[What you should do]
Would you please copy the entries exactly, leaving every picture aside?

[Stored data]

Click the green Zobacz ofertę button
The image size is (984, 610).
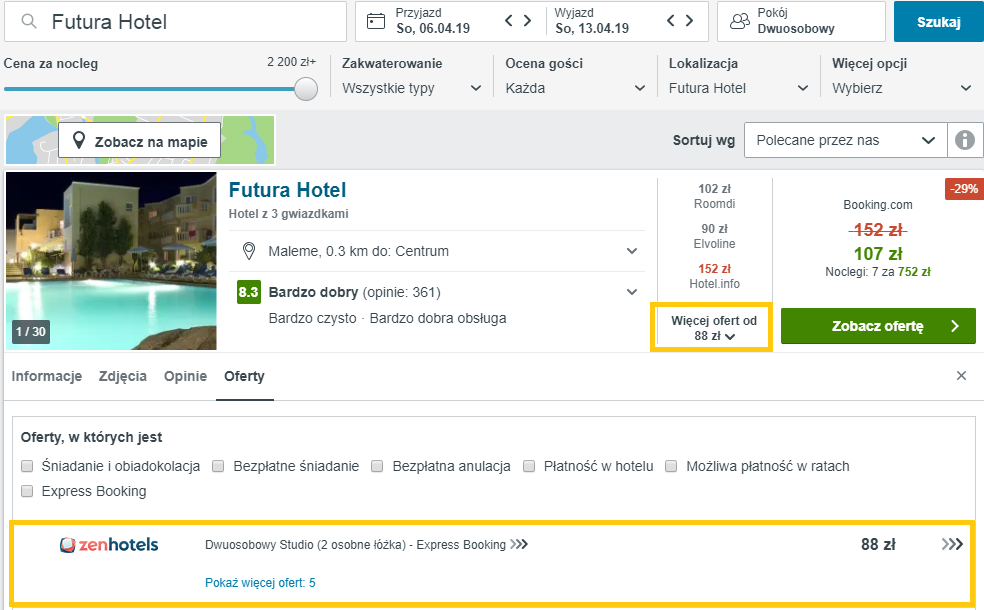click(877, 326)
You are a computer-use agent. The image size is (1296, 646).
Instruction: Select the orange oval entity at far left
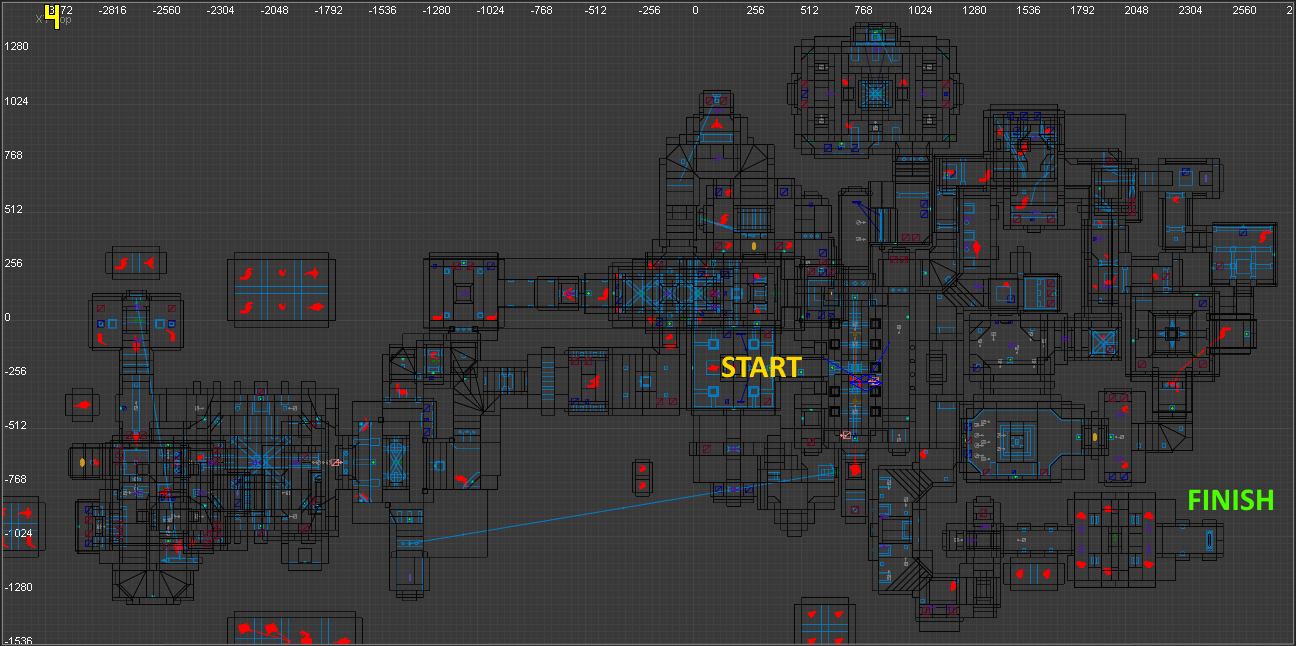coord(82,462)
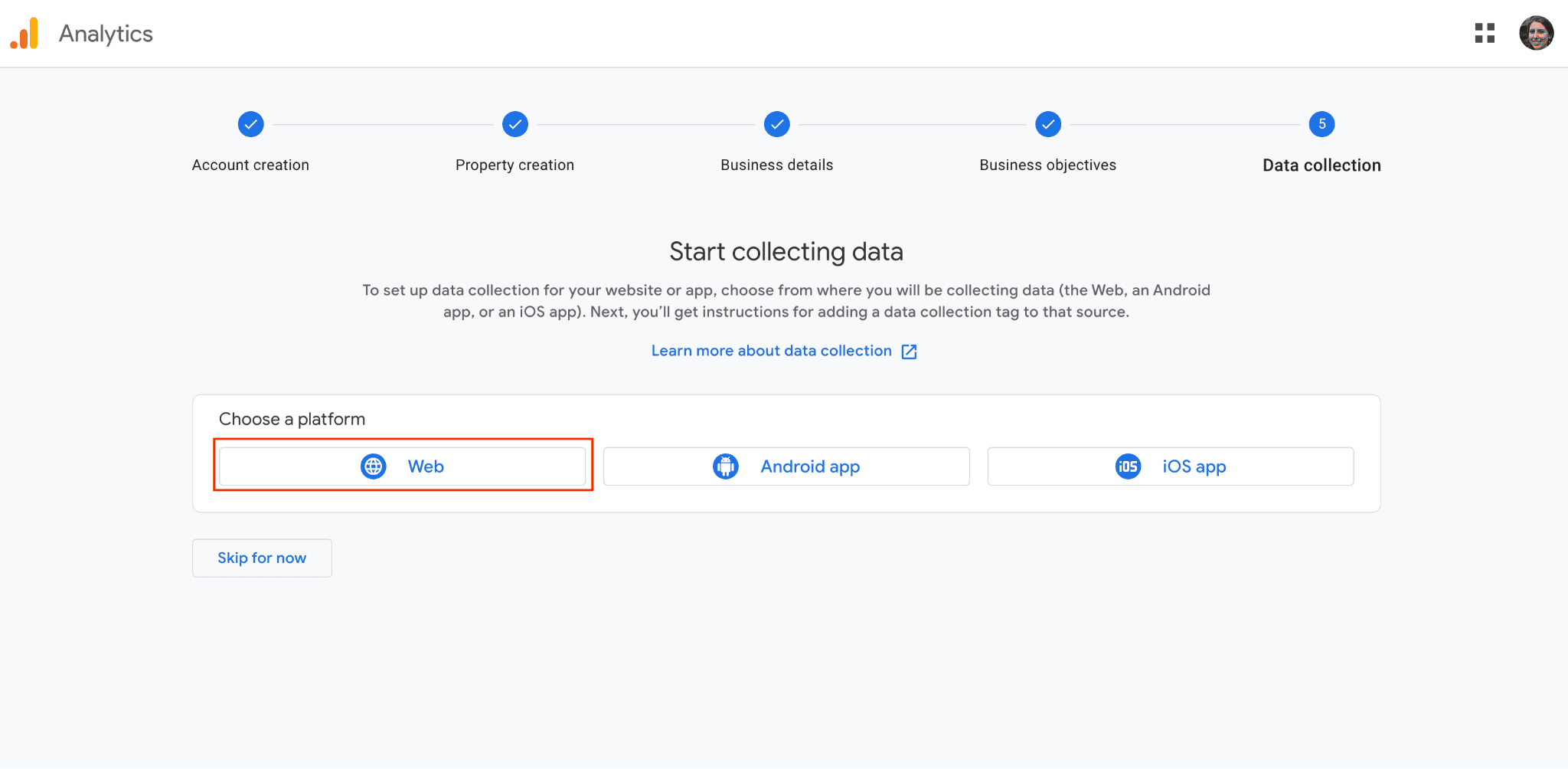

[Solution to this problem]
Click the green Zobacz ofertę button
The image size is (984, 610).
click(877, 326)
You are a computer-use agent. The image size is (1296, 646).
Instruction: Select the orange oval entity at far left
coord(82,462)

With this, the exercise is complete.